YOUR INSTRUCTIONS -
Among the entries below, retype exactly the lines starting with the one with "Where should I click to: Open Customers" and going on through the one with "Task: Click the word 'in' in subtitle", but not the pictures.

*****

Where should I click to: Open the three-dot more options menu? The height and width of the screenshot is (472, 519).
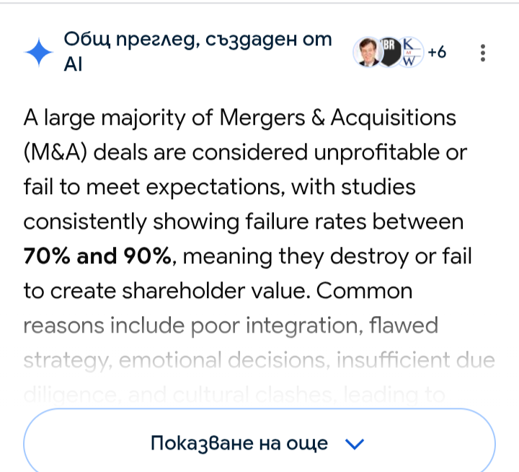coord(483,53)
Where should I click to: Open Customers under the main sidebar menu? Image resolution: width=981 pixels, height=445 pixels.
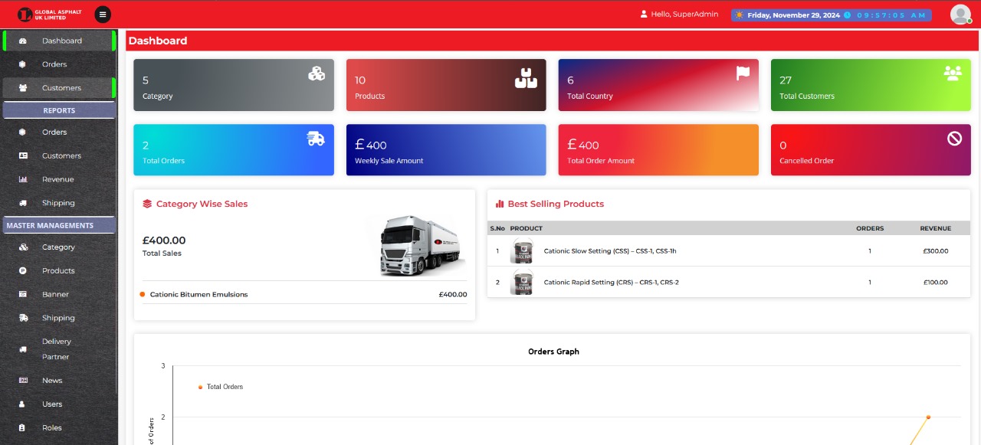pyautogui.click(x=61, y=88)
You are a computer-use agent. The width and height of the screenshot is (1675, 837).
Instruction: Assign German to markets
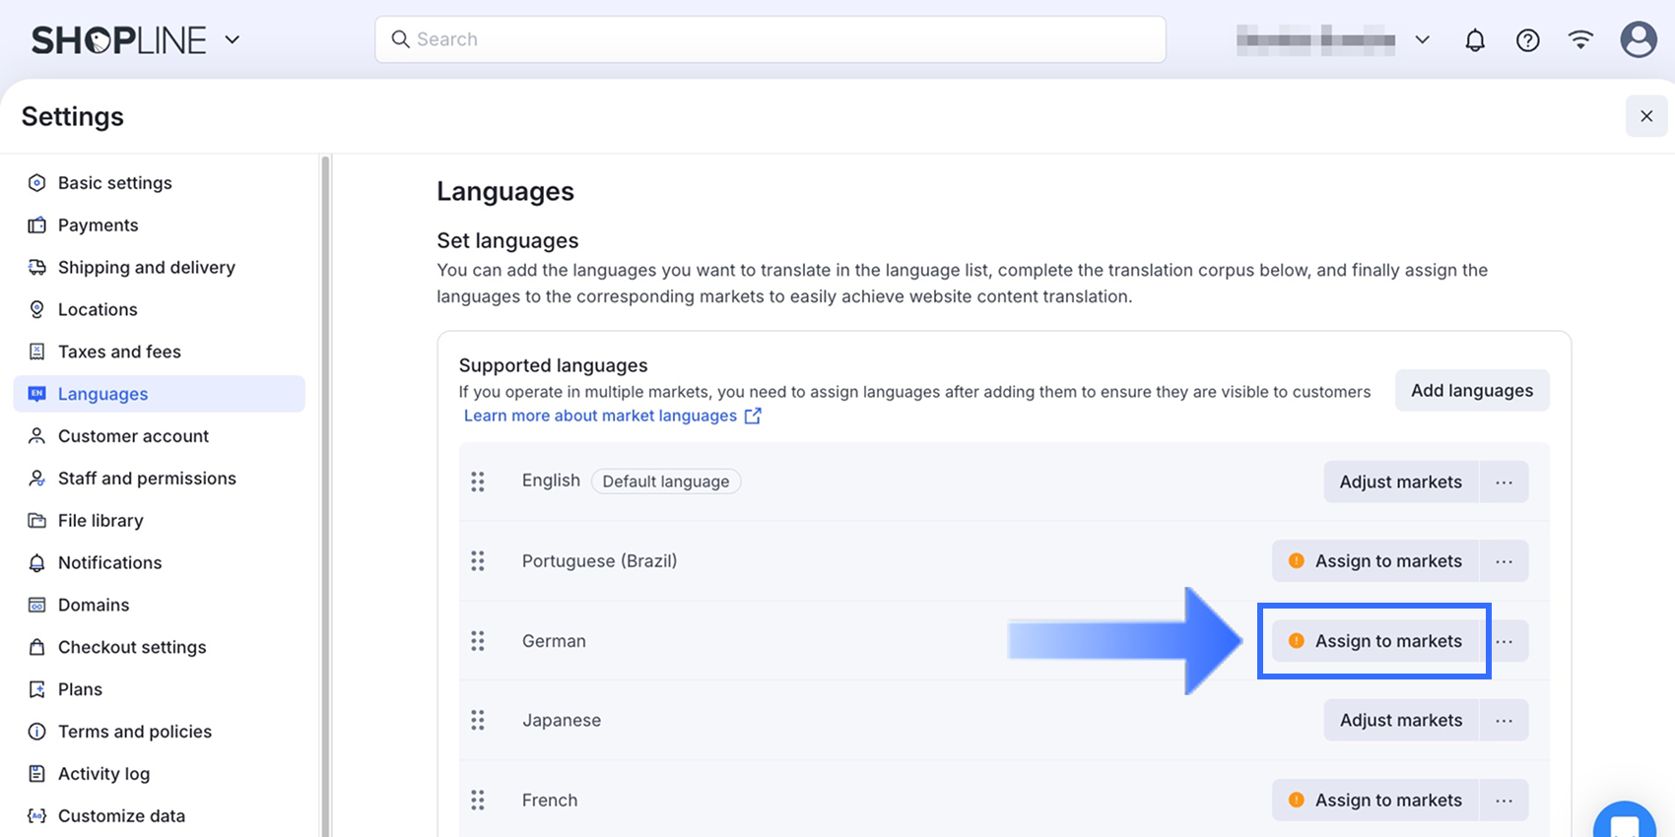[x=1375, y=641]
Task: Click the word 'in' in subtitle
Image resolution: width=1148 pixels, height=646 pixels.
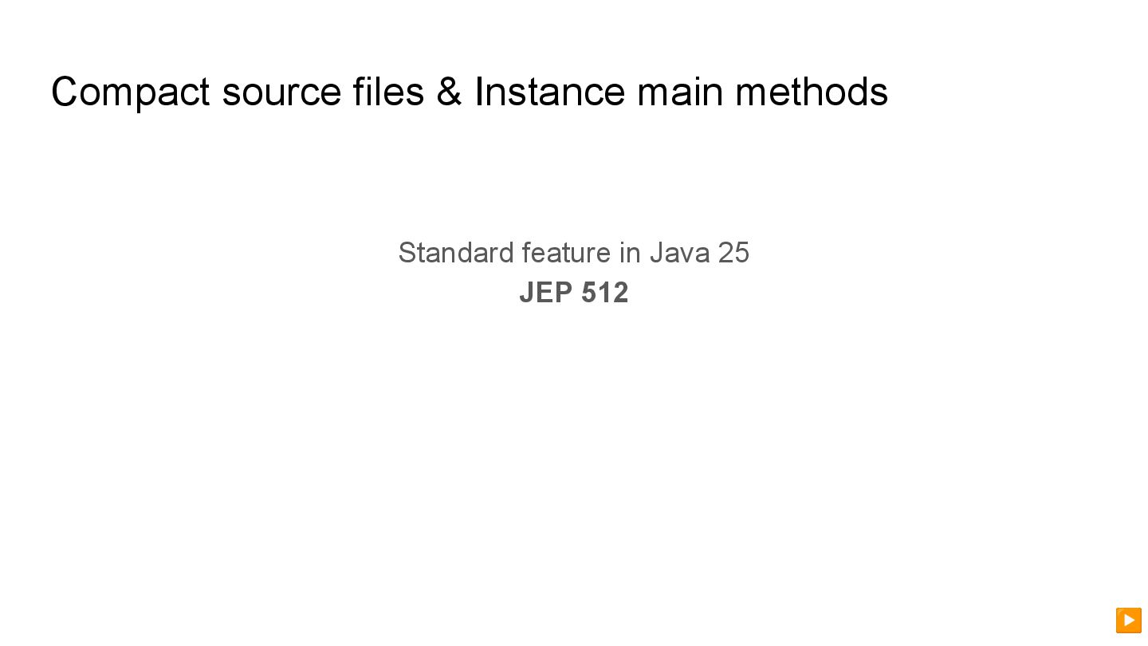Action: pyautogui.click(x=630, y=253)
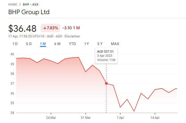
Task: View the 1 Y price history
Action: pyautogui.click(x=86, y=44)
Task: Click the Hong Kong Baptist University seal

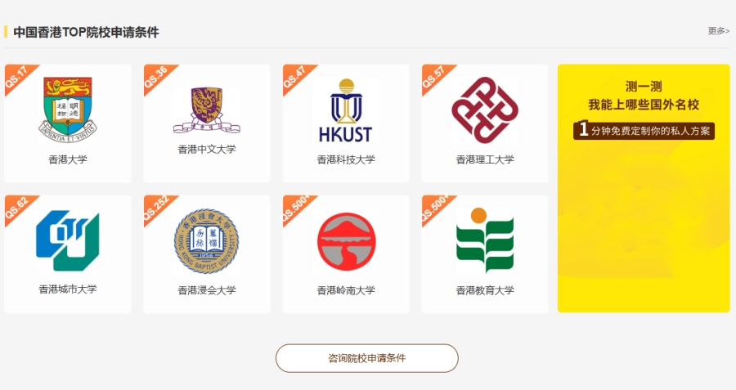Action: click(x=207, y=241)
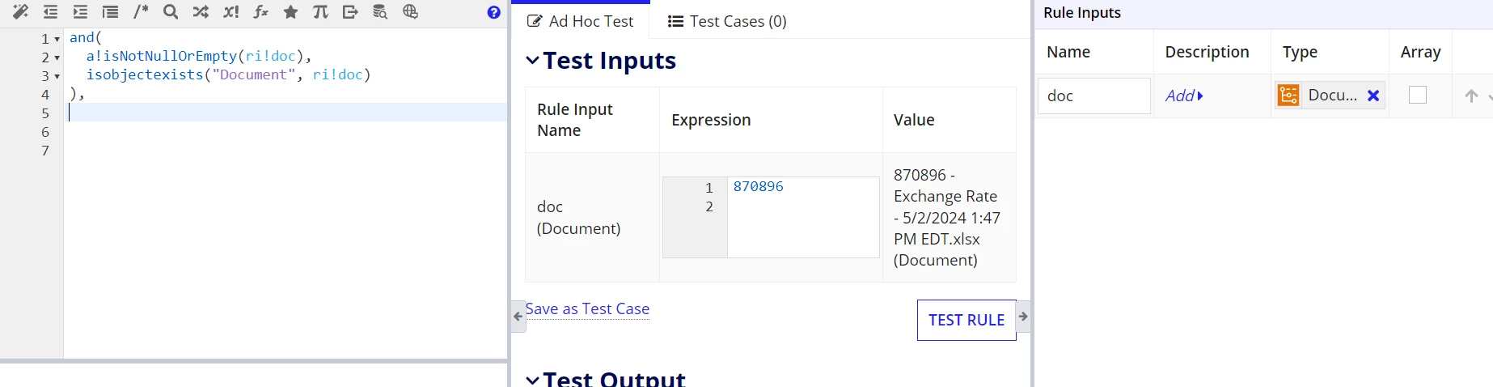The height and width of the screenshot is (387, 1493).
Task: Open the search magnifier in the editor toolbar
Action: coord(170,12)
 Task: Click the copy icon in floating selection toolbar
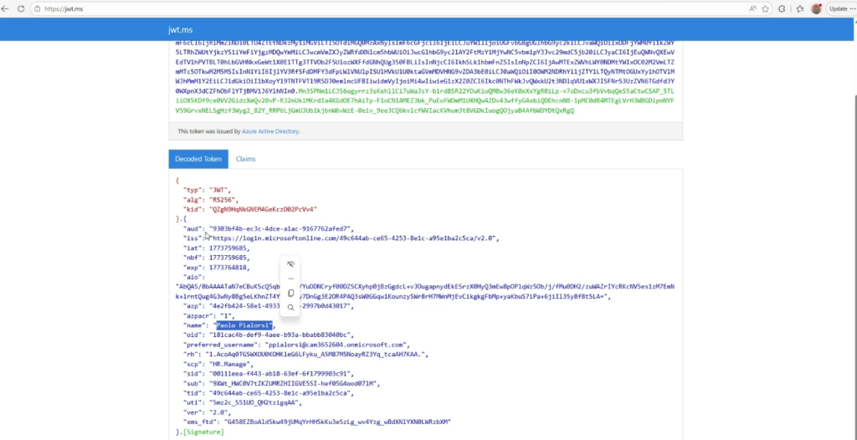(x=291, y=294)
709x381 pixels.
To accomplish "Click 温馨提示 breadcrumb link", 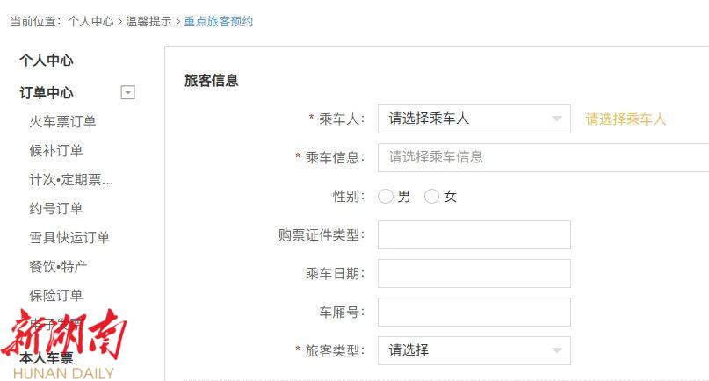I will tap(148, 21).
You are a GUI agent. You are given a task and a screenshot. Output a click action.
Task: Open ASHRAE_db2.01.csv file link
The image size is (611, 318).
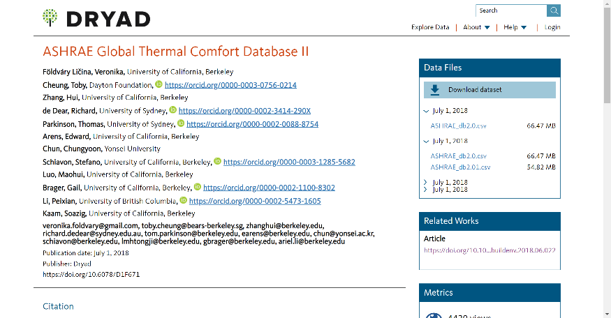coord(460,167)
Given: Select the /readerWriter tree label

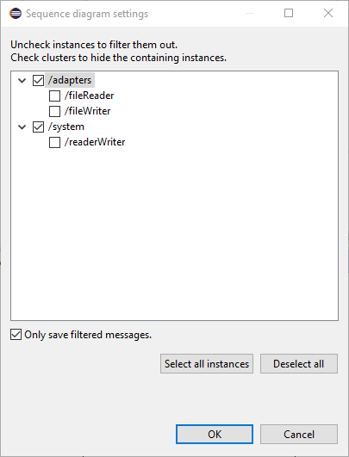Looking at the screenshot, I should pos(95,142).
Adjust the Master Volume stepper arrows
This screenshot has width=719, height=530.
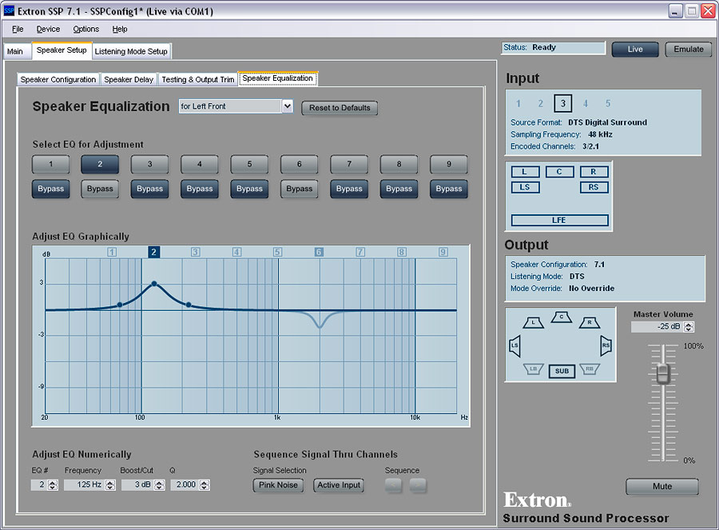(x=689, y=327)
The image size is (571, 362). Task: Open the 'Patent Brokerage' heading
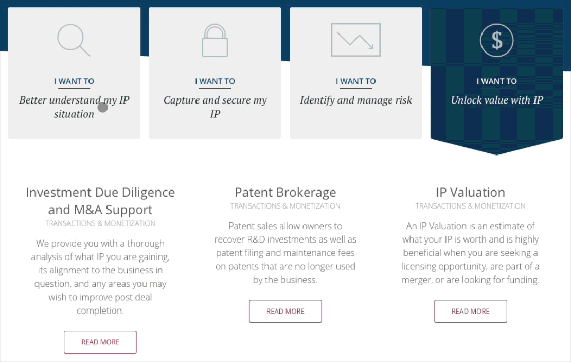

*****

EXERCISE RESULT -
Where should I click to: Open Customers under the main sidebar menu? Image resolution: width=981 pixels, height=445 pixels.
pyautogui.click(x=61, y=88)
You are a computer-use agent. The width and height of the screenshot is (1675, 837).
Instruction: Assign German to markets
[x=1375, y=641]
Task: Click the word 'in' in subtitle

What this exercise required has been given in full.